Iran’s National Information Network (NIN), designed to create a walled domestic internet equivalent to China’s Great Firewall, has been developed in deliberate emulation of the Chinese model. The report documents that SCC Secretary Abolhassan Firoozabadi explicitly called China a successful model in internet censorship and filtering. In 2014, Iran’s Ministry of ICT announced an agreement with the Cyberspace Administration of China on cooperation in internet and ICT technology development, with Iran’s Information Technology Organisation welcoming Chinese companies to participate in NIN implementation.
This authoritarian alignment extends to multilateral fora. Iran’s 2023 contribution to the UN Global Digital Compact mentioned “sovereignty” 29 times and explicitly advocated for national information networks as a framework for international cooperation, effectively seeking global legitimacy for its domestic internet repression. The architecture of impunity being constructed is as much about norms as it is about technology.
What comes next
The ARTICLE 19 report lands at an inflection point. Iran is poised to launch a national AI platform in March 2026 that is expected to feature facial recognition technology, a capability that has already been used to identify and arrest women for violations of hijab laws. The deepening AI cooperation pledged by Iran’s Minister of ICT and China’s MIIT in May 2025 suggests that Chinese technical expertise will be embedded in this platform.
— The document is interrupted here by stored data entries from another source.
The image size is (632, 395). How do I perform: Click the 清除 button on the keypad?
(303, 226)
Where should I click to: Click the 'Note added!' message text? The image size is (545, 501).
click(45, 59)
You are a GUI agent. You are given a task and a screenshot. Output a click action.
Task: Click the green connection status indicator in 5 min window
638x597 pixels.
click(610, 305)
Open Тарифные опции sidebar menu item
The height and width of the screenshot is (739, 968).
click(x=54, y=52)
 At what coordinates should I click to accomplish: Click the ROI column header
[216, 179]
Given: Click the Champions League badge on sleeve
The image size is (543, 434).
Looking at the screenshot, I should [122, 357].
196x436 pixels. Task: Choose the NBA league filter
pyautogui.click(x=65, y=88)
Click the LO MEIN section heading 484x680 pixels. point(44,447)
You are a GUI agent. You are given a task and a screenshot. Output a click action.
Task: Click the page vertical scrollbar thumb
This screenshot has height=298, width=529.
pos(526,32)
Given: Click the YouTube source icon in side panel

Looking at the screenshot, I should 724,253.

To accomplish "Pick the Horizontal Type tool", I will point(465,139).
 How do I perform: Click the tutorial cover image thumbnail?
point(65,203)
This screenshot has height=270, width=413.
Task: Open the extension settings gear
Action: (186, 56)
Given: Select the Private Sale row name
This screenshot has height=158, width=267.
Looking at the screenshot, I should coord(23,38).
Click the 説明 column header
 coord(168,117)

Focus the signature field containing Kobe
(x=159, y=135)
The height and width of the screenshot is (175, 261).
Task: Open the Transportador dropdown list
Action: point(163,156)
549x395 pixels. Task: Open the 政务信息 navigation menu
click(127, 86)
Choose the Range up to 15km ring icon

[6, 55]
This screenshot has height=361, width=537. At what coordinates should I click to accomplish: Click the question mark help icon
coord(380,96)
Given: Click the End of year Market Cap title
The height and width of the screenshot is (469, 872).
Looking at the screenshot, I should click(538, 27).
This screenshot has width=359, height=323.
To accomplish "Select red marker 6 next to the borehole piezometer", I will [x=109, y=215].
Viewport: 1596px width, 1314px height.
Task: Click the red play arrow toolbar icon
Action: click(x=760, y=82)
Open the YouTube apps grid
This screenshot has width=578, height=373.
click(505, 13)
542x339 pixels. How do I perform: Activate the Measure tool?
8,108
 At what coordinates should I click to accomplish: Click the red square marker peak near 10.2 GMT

Meanwhile, China’s September 2025 launch of a prototype satellite internet firewall demonstrates the capability to extend content controls into space using AI powered autonomous filtering. While no direct Iran engagement has been documented, China’s strategy of exporting cyber sovereignty through the Digital Silk Road, of which Iran is an active partner, makes such extension a matter of when, not whether.
For telecommunications companies operating in Iran, the implications are increasingly stark. The distributed censorship model documented by ARTICLE 19 means that operators cannot credibly claim to be neutral carriers caught in the crossfire of geopolitical conflict. They are commercially incentivised participants in a repression architecture built on Chinese technology, justified by a shared authoritarian ideology, and deployed against civilian populations during the deadliest crackdown in the Islamic Republic’s history.
MTN Group faces a choice that many multinational corporations have sought to defer but that events in Iran are making inescapable: whether the financial returns from operating in an authoritarian market justify the reputational, legal, and moral costs of being integrated into its machinery of oppression.
The infrastructure of oppression has vendors, operators, and balance sheets. The question is no longer whether we can trace the supply chain of repression, but what we intend to do with the evidence.